▸ **Task instructions**:
If a record holds a picture, drop the picture and copy everything else exactly.
________________________________________
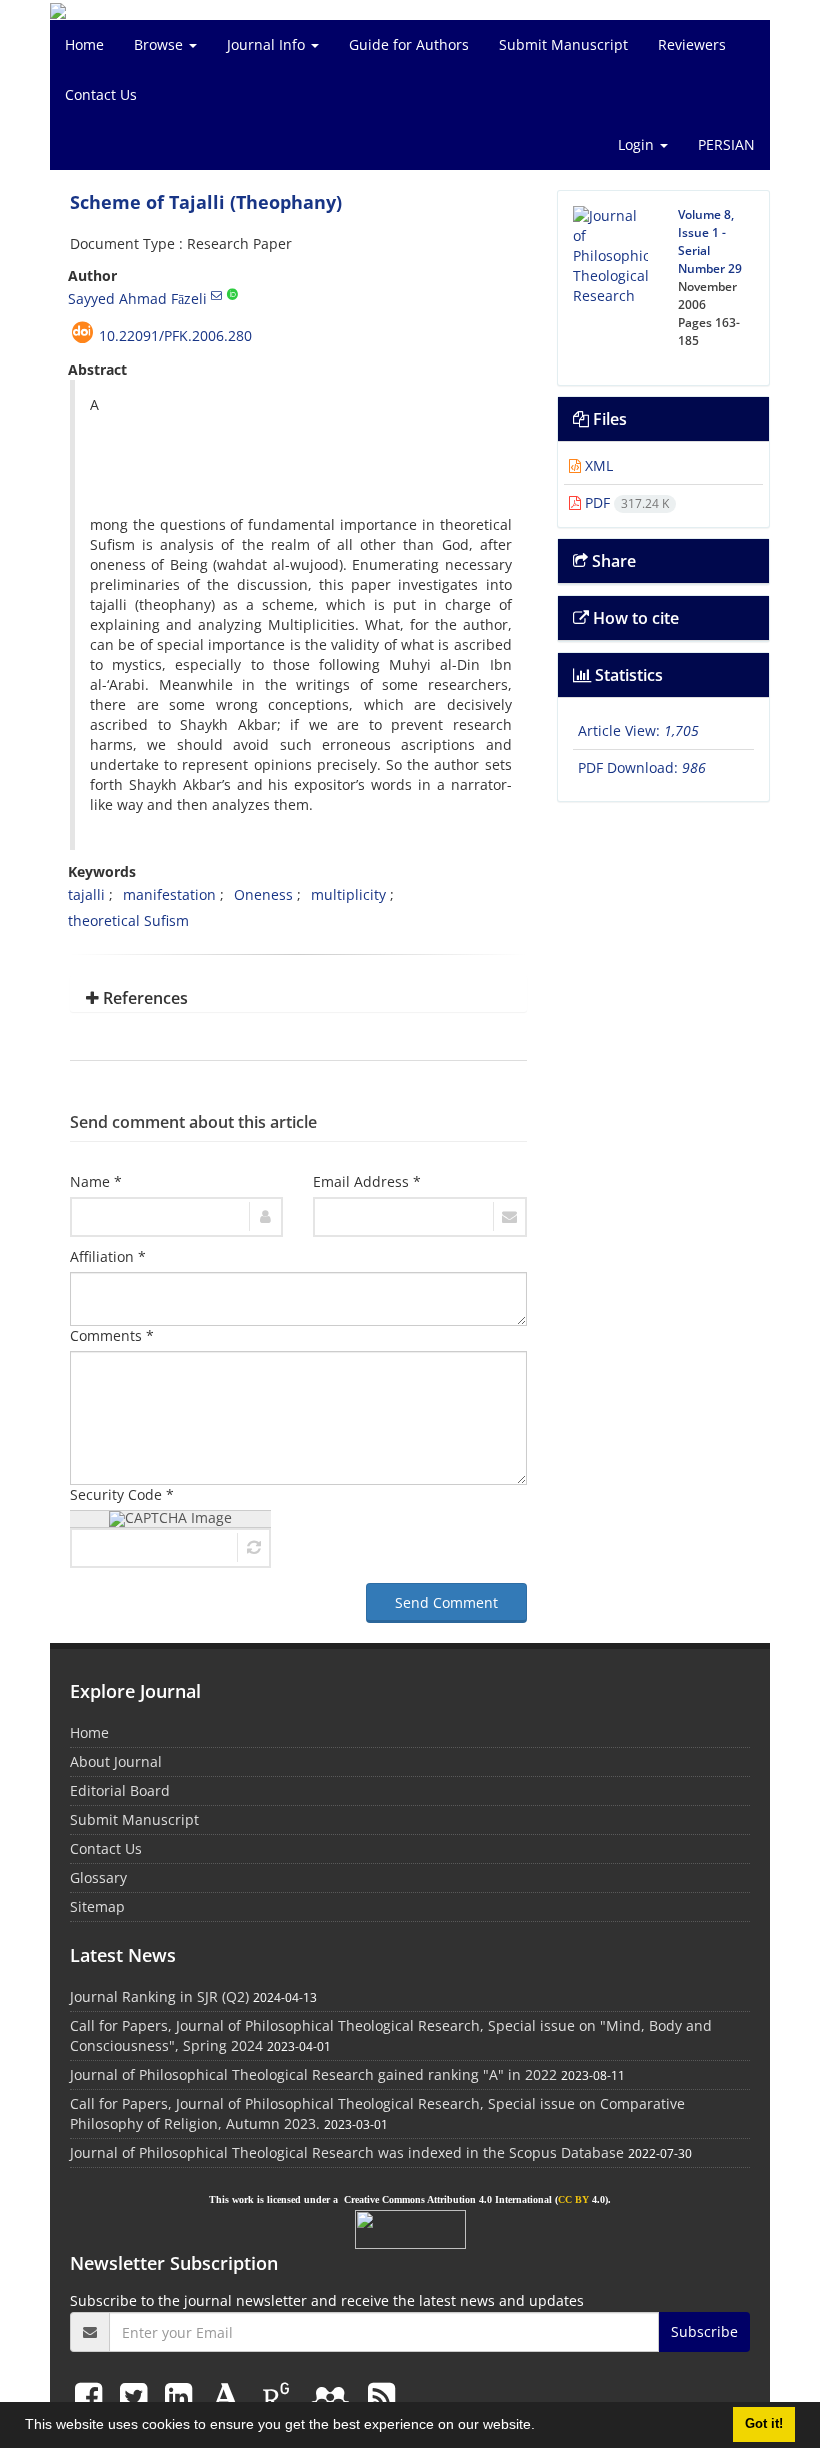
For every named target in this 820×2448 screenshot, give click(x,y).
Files (608, 419)
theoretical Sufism (128, 920)
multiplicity (348, 894)
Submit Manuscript (563, 44)
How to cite (634, 618)
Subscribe (704, 2331)
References (143, 998)
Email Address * (367, 1181)
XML (597, 465)
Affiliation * (108, 1256)
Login (638, 144)
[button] (542, 2427)
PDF (625, 502)
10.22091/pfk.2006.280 (175, 335)
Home (84, 44)
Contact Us (101, 94)
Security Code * (122, 1494)
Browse (160, 44)
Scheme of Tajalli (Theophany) (206, 202)
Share (612, 561)
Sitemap (97, 1906)
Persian (726, 144)
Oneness (263, 894)
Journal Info (268, 44)
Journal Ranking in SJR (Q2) (159, 1996)
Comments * (112, 1335)
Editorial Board (120, 1790)
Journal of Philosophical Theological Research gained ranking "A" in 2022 (313, 2074)
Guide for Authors (409, 44)
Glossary (98, 1877)
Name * (96, 1181)
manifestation (169, 894)
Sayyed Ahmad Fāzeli (137, 298)
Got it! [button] (764, 2424)
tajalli (86, 894)
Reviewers (692, 44)
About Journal (116, 1761)
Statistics (627, 675)
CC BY (573, 2199)
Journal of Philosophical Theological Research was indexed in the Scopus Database (347, 2152)
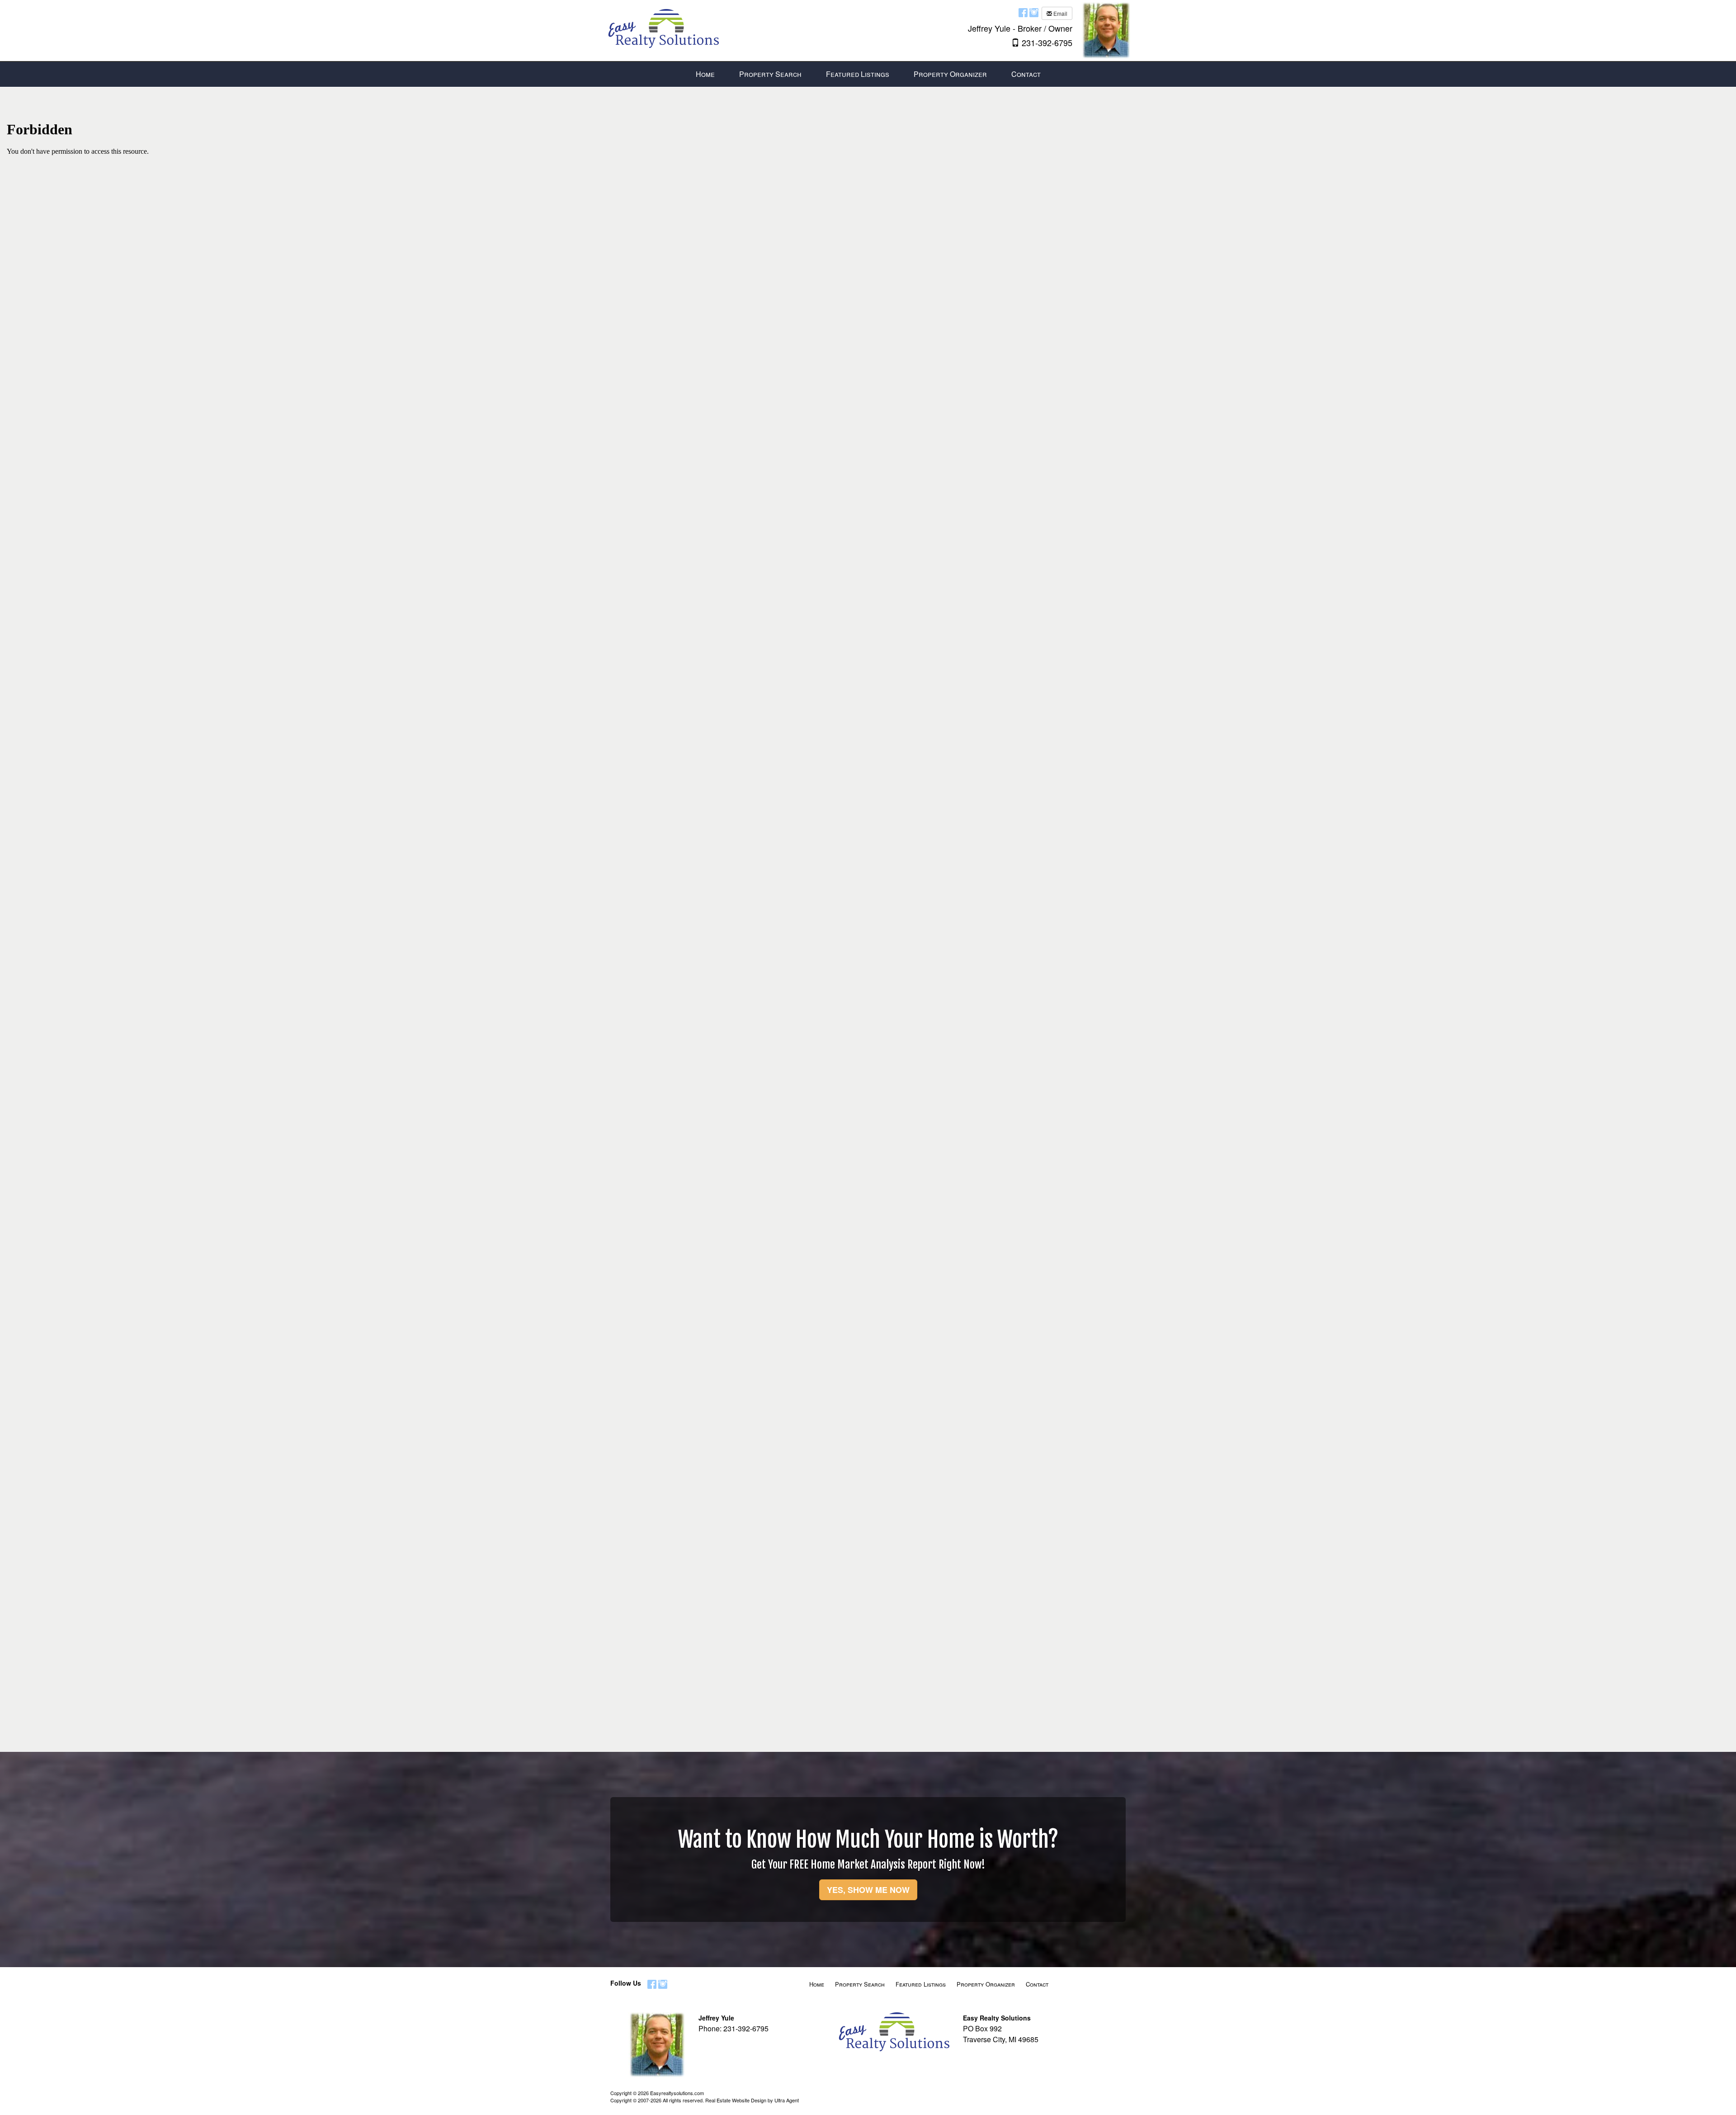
________________________________________
▸ **Task solution**:
For every named target in this 820×2448 screenshot, give click(x,y).
Files (608, 419)
theoretical Sufism (128, 920)
multiplicity (348, 894)
Submit Manuscript (563, 44)
How to cite (634, 618)
Subscribe (704, 2331)
References (143, 998)
Email Address * (367, 1181)
XML (597, 465)
Affiliation * (108, 1256)
Login (638, 144)
[button] (542, 2427)
PDF (625, 502)
10.22091/pfk.2006.280 (175, 335)
Home (84, 44)
Contact Us (101, 94)
Security Code * (122, 1494)
Browse (160, 44)
Scheme of Tajalli (Theophany) (206, 202)
Share (612, 561)
Sitemap (97, 1906)
Persian (726, 144)
Oneness (263, 894)
Journal Info (268, 44)
Journal Ranking in SJR (Q2) (159, 1996)
Comments * (112, 1335)
Editorial Board (120, 1790)
Journal of Philosophical Theological Research gained ranking "A" in 2022 (313, 2074)
Guide for Authors (409, 44)
Glossary (98, 1877)
Name * (96, 1181)
manifestation (169, 894)
Sayyed Ahmad Fāzeli (137, 298)
Got it! [button] (764, 2424)
tajalli (86, 894)
Reviewers (692, 44)
About Journal (116, 1761)
Statistics (627, 675)
CC BY (573, 2199)
Journal of Philosophical Theological Research was indexed in the Scopus Database (347, 2152)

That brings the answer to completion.